[Stored items]

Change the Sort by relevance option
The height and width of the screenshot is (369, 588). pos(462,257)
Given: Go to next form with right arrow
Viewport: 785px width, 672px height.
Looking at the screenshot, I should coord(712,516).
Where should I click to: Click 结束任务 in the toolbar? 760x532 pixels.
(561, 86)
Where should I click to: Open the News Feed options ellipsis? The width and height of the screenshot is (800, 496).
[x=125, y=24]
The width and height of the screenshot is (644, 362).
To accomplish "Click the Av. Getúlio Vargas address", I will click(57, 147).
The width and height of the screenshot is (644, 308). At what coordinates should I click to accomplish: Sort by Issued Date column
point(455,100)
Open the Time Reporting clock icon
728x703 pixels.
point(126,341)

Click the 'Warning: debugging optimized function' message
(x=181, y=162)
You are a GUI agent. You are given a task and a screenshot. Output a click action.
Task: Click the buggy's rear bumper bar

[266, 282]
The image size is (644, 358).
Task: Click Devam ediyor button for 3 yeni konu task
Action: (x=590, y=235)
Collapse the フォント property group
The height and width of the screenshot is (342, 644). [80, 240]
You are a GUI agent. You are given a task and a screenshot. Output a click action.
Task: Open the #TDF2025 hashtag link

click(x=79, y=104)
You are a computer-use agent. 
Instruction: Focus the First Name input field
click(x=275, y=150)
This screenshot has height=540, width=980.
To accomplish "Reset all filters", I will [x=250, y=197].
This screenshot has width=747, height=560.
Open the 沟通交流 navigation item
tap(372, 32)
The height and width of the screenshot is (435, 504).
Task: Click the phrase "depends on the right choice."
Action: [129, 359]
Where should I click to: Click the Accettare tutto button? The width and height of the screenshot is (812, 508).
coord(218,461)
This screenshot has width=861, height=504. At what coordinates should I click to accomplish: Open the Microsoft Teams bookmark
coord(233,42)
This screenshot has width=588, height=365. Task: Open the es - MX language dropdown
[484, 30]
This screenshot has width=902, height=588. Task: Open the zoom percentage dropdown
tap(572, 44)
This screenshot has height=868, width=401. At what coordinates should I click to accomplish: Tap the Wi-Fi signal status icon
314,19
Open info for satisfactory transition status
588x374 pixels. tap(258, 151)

§ Problem to solve
Each record must be reproduced exactly, with nothing missing.

§ Written answer
Change the Sort by relevance option
The height and width of the screenshot is (369, 588). pos(462,257)
Given: Go to next form with right arrow
Viewport: 785px width, 672px height.
Looking at the screenshot, I should coord(712,516).
Where should I click to: Click 结束任务 in the toolbar? 760x532 pixels.
(561, 86)
Where should I click to: Open the News Feed options ellipsis? The width and height of the screenshot is (800, 496).
[x=125, y=24]
The width and height of the screenshot is (644, 362).
To accomplish "Click the Av. Getúlio Vargas address", I will click(57, 147).
The width and height of the screenshot is (644, 308). At what coordinates should I click to accomplish: Sort by Issued Date column
point(455,100)
Open the Time Reporting clock icon
728x703 pixels.
point(126,341)

Click the 'Warning: debugging optimized function' message
(x=181, y=162)
You are a GUI agent. You are given a task and a screenshot. Output a click action.
Task: Click the buggy's rear bumper bar

[266, 282]
The image size is (644, 358).
Task: Click Devam ediyor button for 3 yeni konu task
Action: (x=590, y=235)
Collapse the フォント property group
The height and width of the screenshot is (342, 644). [80, 240]
You are a GUI agent. You are given a task and a screenshot. Output a click action.
Task: Open the #TDF2025 hashtag link

click(x=79, y=104)
You are a computer-use agent. 
Instruction: Focus the First Name input field
click(x=275, y=150)
This screenshot has height=540, width=980.
To accomplish "Reset all filters", I will [x=250, y=197].
This screenshot has width=747, height=560.
Open the 沟通交流 navigation item
tap(372, 32)
The height and width of the screenshot is (435, 504).
Task: Click the phrase "depends on the right choice."
Action: [129, 359]
Where should I click to: Click the Accettare tutto button? The width and height of the screenshot is (812, 508).
coord(218,461)
This screenshot has width=861, height=504. At what coordinates should I click to accomplish: Open the Microsoft Teams bookmark
coord(233,42)
This screenshot has width=588, height=365. Task: Open the es - MX language dropdown
[484, 30]
This screenshot has width=902, height=588. Task: Open the zoom percentage dropdown
tap(572, 44)
This screenshot has height=868, width=401. At what coordinates should I click to accomplish: Tap the Wi-Fi signal status icon
314,19
Open info for satisfactory transition status
588x374 pixels. tap(258, 151)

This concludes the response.